The Politics of Sight: If Seeing is Believing, Would Revealing America's Violent Truths Change Americans?
By David Sirota | Sourced from AlterNet
Would Americans eat less meat, and would animals be treated more humanely, if slaughterhouses were made with glass walls and we all could see the monstrous killing apparatus at work? This is the query at the heart of Timothy Pachirat’s new book “Every Twelve Seconds”—the title a reference to the typical slaughterhouse’s cattle-killing rate.
Before you think this is a column merely about food, recognize that Pachirat’s question isn’t (only) about the immorality of the cheeseburger you had for lunch. It’s about the larger phenomenon whereby modern society has reconstructed itself to hide so many horrific consequences from view.
Calling this the “politics of sight,” Pachirat’s blood-soaked experience inside a slaughterhouse spotlights only the most illustrative example of how we’ve divorced ourselves from the means of producing violence—and how, in doing so, we have made it psychologically easier to support such brutality. Sadly, billions of factory-farmed animals dying barbaric deaths are just one subset of casualties in that larger process.

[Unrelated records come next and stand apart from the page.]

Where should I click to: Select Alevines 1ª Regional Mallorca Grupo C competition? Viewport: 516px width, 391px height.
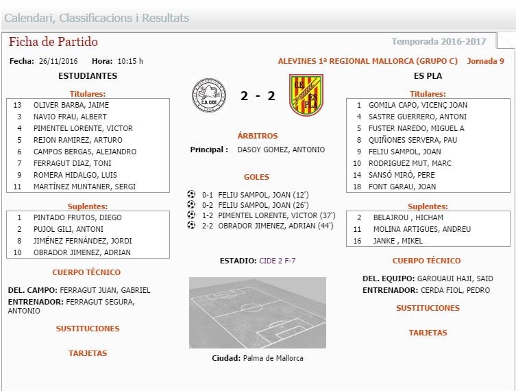click(368, 61)
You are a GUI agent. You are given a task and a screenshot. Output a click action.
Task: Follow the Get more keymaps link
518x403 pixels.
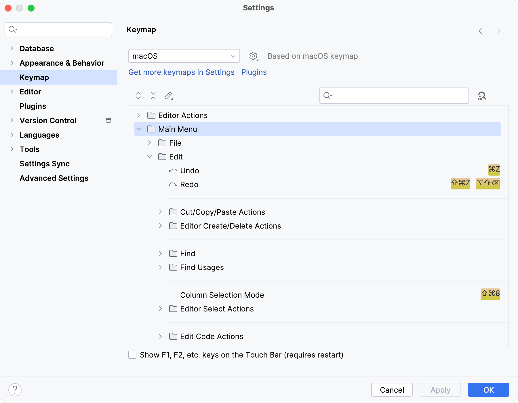pyautogui.click(x=181, y=72)
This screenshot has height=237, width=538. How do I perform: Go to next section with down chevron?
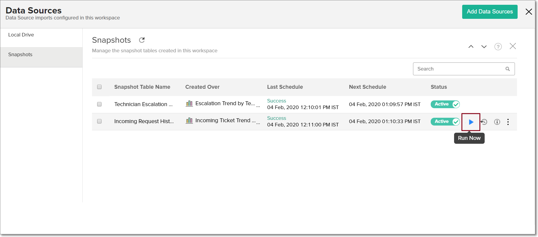(x=484, y=47)
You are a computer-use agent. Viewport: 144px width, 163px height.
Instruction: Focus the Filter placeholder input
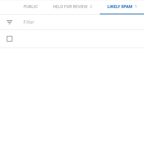pos(83,22)
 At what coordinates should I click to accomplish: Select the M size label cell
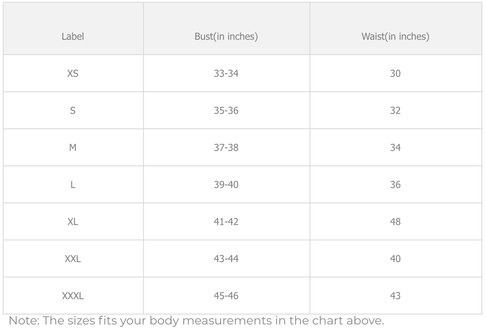pyautogui.click(x=73, y=148)
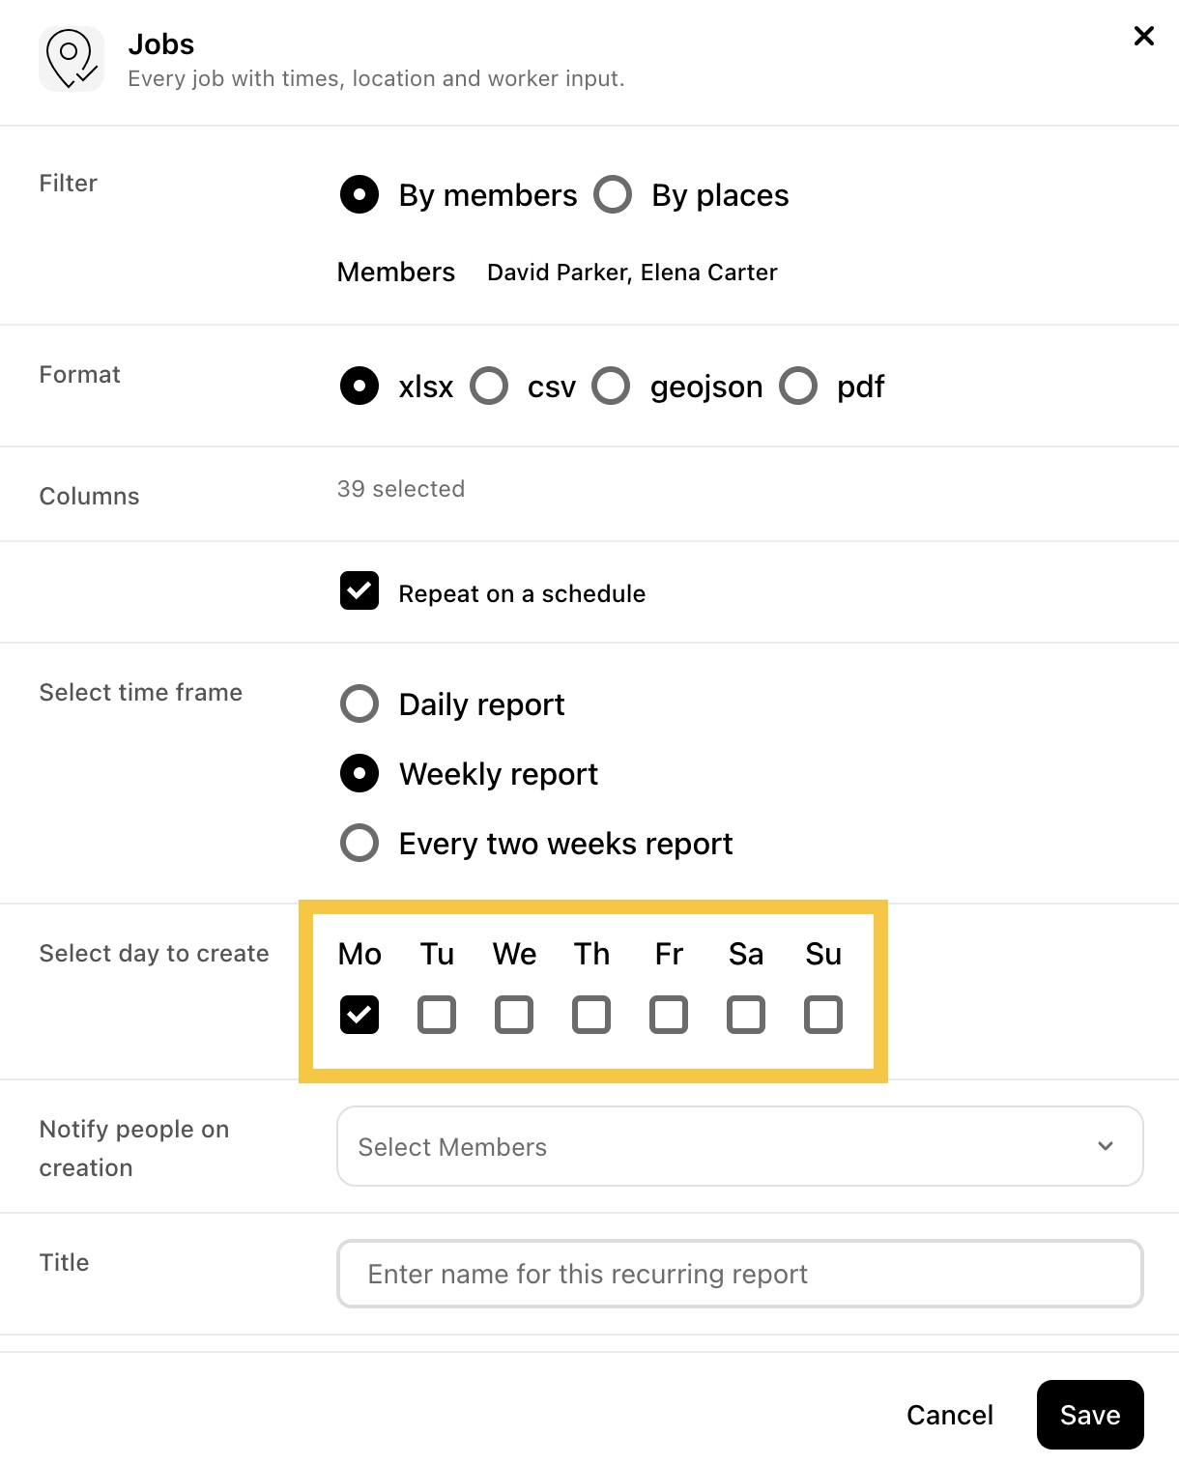Check the Friday day checkbox
This screenshot has height=1465, width=1179.
point(669,1015)
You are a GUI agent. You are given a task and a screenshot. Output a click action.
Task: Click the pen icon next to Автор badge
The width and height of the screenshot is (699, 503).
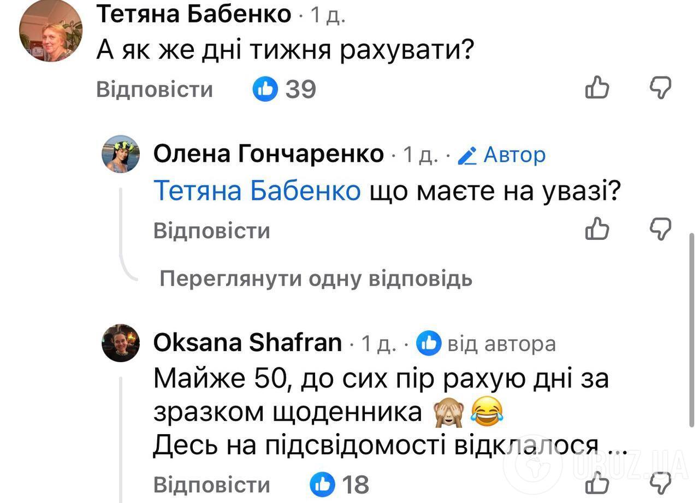pos(467,155)
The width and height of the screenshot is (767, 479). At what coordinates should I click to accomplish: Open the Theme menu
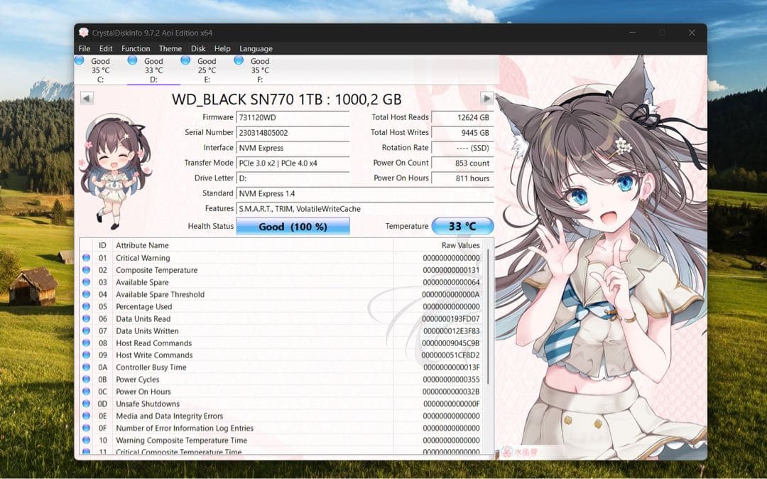pos(170,48)
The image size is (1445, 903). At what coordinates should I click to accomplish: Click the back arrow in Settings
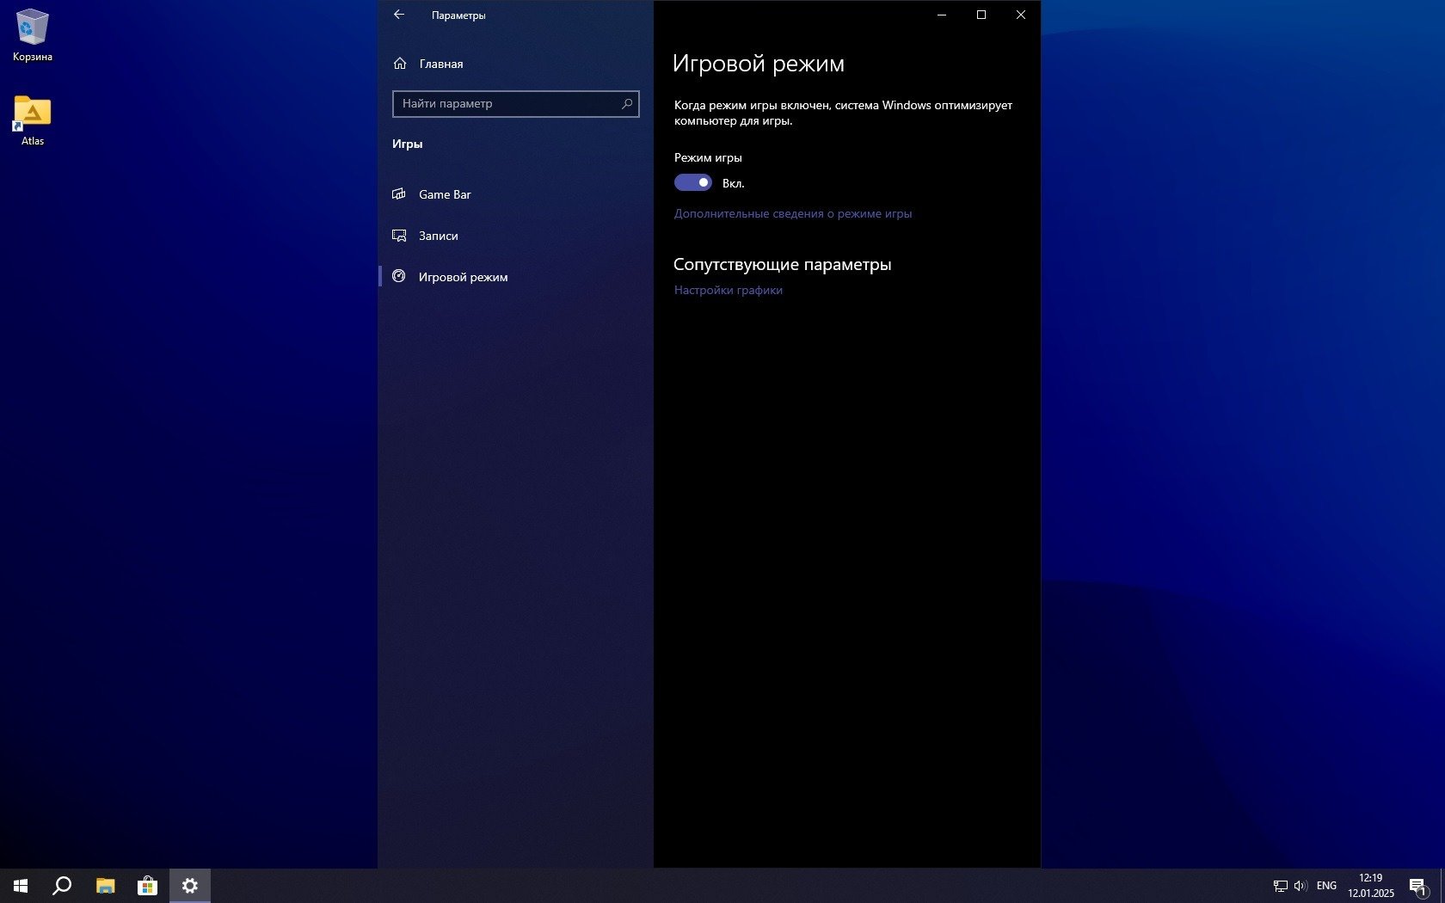tap(399, 15)
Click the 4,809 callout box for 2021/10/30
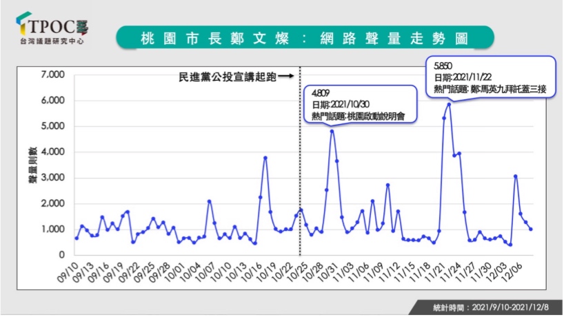 (x=361, y=105)
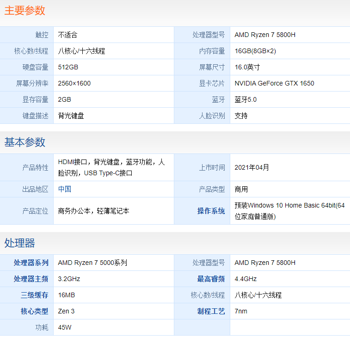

Today, for example, free trade policies that promote offshoring allow Americans to enjoy consumer goods at ultra-low prices without having to see that those low prices represent companies taking advantage of the developing world’s poverty wages, environmental destruction and human rights abuses. A veritable slave may have assembled the iPad you are reading these words on, but thanks to the supply chain’s geography and Apple’s lack of transparency, you can easily avoid dealing with the ethical implications of that reality.
Another example: Many Americans drive gas-guzzling SUVs, proudly slapping patriotic declarations on their bumpers. This seems perfectly reasonable, but only because many either don’t live near polluted oil-drilling sites or don’t have to personally experience the ramifications of our petroleum-focused military policies. Ultimately, by separating the consequences of gas consumption from the driver, we’ve created the psychological conditions for fossil fuel consumption to seem like an honorable statement of strength rather than an endorsement of environmental degradation and war.
Speaking of war, the politics of sight sculpt our martial policies. We ended conscription, separating most of our fellow citizens from the consequences of military action; we conduct combat via unmanned aerial vehicles that remove the pilot-shooters from the populations being bombed; and both the military establishment and the media themselves suppress photographs of coffins or battlefield viscera that might show us what war really looks like.
Some of this, of course, is an inadvertent byproduct of larger trends like globalization that stretch supply chains across the planet. Some of it comes from a culture narcissism that teaches us to consider only our immediate surroundings and nothing else. Much of it, though, is a deliberate effort to hide the truth. From the Pentagon’s photo policy to agribusiness now championing so-called “ag gag” laws to punish activists who expose factory farm atrocities, vested interests are exploiting the fact that “out of sight, out of mind” is a default setting in the human mind.
For his part, Pachirat ends his brave journey unconvinced that, unto itself, removing the veil will be enough to make us a more thoughtful—if not moral—society. He’s almost certainly correct. The atrocities that power modern life are now integral to what we define as the norm. And whether that norm is eating meat, driving massive cars or flippantly waging war, changing the status quo warrants more than just knowledge—it requires the will to change once knowledge is available.
Fortunately, history proves Americans can summon that will. However, without knowledge—without an end to the moment’s deceptive politics of sight—the most important changes can never happen.